May 11, 2021

SpywareNews.com

Dedicated Forum to help removing adware, malware, spyware, ransomware, trojans, viruses and more!

Security Properties for Stack Safety. (arXiv:2105.00417v1 [cs.PL])

What exactly does “stack safety” mean? The phrase is associated with a
variety of compiler, run-time, and hardware mechanisms for protecting stack
memory. But these mechanisms typically lack precise specifications, relying
instead on informal descriptions and examples of bad behaviors that they
prevent.

We propose a formal characterization of stack safety, formulated with
concepts from language-based security: a combination of an integrity property
(“the private state in each caller’s stack frame is held invariant by the
callee”), a confidentiality property (“the callee’s behavior is insensitive to
the caller’s private state”), and a well-bracketedness property (“each callee
returns control to its immediate caller”).

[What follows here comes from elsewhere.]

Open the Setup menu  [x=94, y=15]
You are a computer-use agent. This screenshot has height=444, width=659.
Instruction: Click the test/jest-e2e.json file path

We use these properties to validate
the stack-safety “micro-policies” proposed by Roessler and DeHon [2018].
Specifically, we check (with property-based random testing) that Roessler and
Dehon’s “eager” micro-policy, which catches violations as early as possible,
enforces a simple “stepwise” variant of our properties and correctly detects
several broken variants, and that (a repaired version of) their more performant
“lazy” micro-policy corresponds to a slightly weaker and more extensional
“observational” variant of our properties.